Sounds an awful lot like the whole boob tube argument – TV makes people stupid despite the fact that we’re a lot more knowledgable than our grandparents were.
So I started thinking – how could we test for media’s influence on boys’ views of women? A controlled experiment is really out of the question. Methodologically impossible and highly unethical. But we can look for natural experiments. Let’s look for cultures that have been exposed to Western depictions of women and those who haven’t. If we can see some kind of positive correlation between media exposure and negative views of women, then we can at least claim a causation is feasible.
I decided to run this experiment very informally (read, in my head). The results? Not good for Cracked and Jackson Katz. Let’s name regions that have been exposed to the corrupting influence of Transformers, Star Wars, and Karate Kid:
- Western Europe
- Central America
- Post-Soviet Russia
And how about regions that haven’t been? I’m going historical here to get a larger sample pool. But I don’t see issues in analyzing developed historical cultures if we’re simply trying to measure the effect of mass media.
- Rural Africa
- Iran, Afghanistan, Pakistan, and other conservative Middle Eastern countries
- Much of South America
- U.S. and Western Europe before 1945
- Ancient Greece and Rome
- Europe during the Middle Ages
- China and Japan during the Imperial Eras
- I’ll stop there
Think of attitudes toward women as objects to be possessed. Where is it more common?
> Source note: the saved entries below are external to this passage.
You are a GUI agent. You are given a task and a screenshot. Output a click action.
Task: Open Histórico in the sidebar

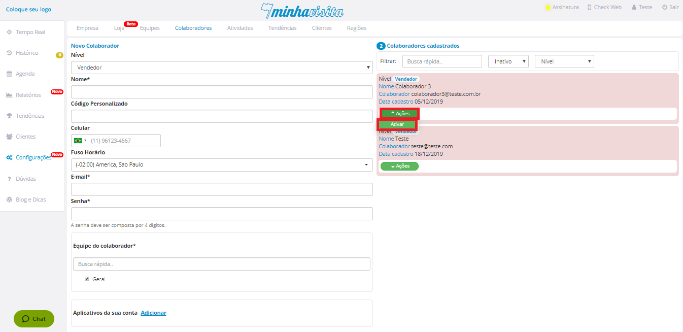click(26, 53)
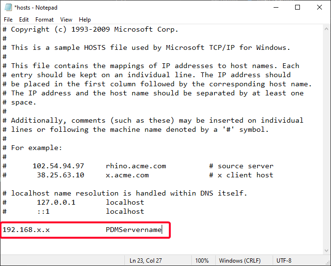Viewport: 331px width, 266px height.
Task: Click the vertical scrollbar track
Action: click(326, 140)
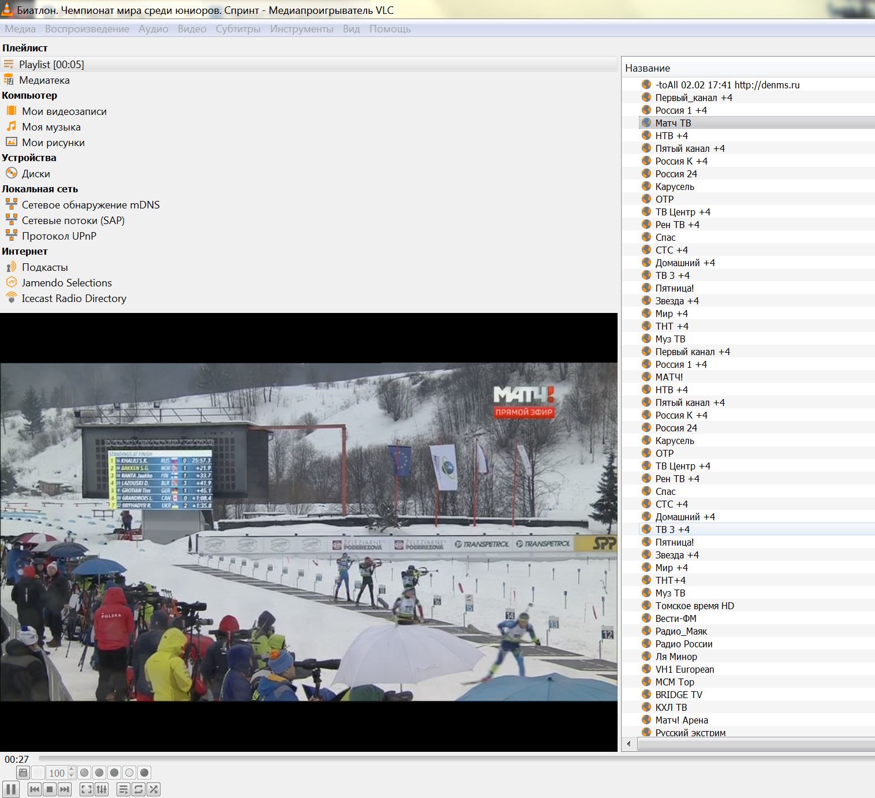Select the Россия 24 channel in playlist
The height and width of the screenshot is (798, 875).
click(676, 174)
By my count, overwhelmingly in the un-exposed regions. It’s not even close. Sure, my sample is incomplete and most likely skewed, but I don’t see those dynamics changing the conclusion.
So the result of this highly informal, highly un-rigorous experiment? There is no correlation between exposure to Western media and attitudes of women as prizes. In fact, if anything the reverse is true. Exposure to Western media goes alongside viewing women as fellow humans.
Why, then, would Cracked and so many like them try to claim that media exposure warps little boys’ minds? It’s not a simple confusion of correlation vs. causation. Rather, it’s a case of wishing something to be true. We’d like to blame the views of men toward women on some type of corrupting social influence. It means that the views (and all their resulting problems) are something that can be fixed. If we can just have higher quality movies, all would be right with the world.
I just haven’t seen any evidence to support that view. Sorry, Cracked.